Data extracts -
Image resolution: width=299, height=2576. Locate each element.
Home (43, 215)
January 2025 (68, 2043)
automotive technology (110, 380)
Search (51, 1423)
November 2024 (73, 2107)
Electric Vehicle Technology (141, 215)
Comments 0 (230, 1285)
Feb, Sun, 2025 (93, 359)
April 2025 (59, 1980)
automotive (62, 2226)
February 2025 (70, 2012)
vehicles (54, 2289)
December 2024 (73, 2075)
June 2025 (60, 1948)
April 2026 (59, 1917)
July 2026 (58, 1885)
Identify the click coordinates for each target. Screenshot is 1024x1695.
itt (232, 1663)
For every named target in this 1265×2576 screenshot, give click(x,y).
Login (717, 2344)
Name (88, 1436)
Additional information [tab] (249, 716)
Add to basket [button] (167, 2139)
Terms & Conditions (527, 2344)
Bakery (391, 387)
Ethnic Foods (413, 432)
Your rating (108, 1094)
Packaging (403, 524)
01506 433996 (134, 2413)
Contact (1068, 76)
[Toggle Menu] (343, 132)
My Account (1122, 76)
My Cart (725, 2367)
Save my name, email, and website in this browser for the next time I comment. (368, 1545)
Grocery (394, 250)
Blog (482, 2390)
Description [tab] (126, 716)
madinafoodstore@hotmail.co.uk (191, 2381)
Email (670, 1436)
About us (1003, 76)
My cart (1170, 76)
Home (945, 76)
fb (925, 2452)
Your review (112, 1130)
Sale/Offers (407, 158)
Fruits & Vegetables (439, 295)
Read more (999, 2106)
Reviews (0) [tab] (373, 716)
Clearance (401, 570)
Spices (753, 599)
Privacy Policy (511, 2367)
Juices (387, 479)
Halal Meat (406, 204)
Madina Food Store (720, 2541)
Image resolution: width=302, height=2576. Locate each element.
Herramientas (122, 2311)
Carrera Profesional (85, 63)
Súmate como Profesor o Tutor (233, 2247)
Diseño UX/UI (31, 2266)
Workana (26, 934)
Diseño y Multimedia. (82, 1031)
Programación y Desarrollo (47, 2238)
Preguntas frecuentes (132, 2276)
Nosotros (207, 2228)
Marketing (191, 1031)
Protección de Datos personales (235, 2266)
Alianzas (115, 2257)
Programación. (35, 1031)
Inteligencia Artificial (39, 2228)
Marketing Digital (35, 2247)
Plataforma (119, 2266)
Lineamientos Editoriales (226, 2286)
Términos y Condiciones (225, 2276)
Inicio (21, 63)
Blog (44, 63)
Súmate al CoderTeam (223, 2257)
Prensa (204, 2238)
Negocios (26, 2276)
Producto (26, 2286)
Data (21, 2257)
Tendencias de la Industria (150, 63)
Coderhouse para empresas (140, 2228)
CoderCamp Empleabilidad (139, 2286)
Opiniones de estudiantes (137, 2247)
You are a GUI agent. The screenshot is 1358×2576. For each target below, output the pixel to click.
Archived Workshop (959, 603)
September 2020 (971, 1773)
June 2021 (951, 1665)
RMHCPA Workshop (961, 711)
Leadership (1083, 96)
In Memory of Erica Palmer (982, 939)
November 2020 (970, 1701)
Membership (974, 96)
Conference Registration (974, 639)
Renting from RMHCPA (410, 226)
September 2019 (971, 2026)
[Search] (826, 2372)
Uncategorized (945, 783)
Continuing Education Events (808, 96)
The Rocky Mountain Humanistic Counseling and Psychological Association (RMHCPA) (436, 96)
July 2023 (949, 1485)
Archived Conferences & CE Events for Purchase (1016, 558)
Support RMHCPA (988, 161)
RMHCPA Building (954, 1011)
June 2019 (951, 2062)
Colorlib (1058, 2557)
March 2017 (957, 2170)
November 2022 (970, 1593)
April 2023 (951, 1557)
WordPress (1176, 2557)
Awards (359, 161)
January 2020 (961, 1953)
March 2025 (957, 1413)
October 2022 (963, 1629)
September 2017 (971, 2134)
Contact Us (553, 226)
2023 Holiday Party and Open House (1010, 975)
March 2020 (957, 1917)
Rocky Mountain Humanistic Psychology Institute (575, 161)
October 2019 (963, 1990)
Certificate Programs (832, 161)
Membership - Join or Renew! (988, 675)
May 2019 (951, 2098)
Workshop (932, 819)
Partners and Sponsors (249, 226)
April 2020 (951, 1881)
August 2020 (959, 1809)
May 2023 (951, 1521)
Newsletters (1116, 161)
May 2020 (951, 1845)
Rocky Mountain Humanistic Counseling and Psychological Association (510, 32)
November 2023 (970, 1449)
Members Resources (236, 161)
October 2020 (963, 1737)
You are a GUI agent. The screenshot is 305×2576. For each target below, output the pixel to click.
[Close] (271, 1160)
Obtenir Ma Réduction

Task description - Only the lines from the first line of the material above through the line that contains "June 2025 (60, 1948)" should be quoted, each one exactly.

Output of the exercise -
Image resolution: width=299, height=2576. Locate each element.
Home (43, 215)
January 2025 (68, 2043)
automotive technology (110, 380)
Search (51, 1423)
November 2024 (73, 2107)
Electric Vehicle Technology (141, 215)
Comments 0 (230, 1285)
Feb, Sun, 2025 (93, 359)
April 2025 (59, 1980)
automotive (62, 2226)
February 2025 (70, 2012)
vehicles (54, 2289)
December 2024 (73, 2075)
June 2025 (60, 1948)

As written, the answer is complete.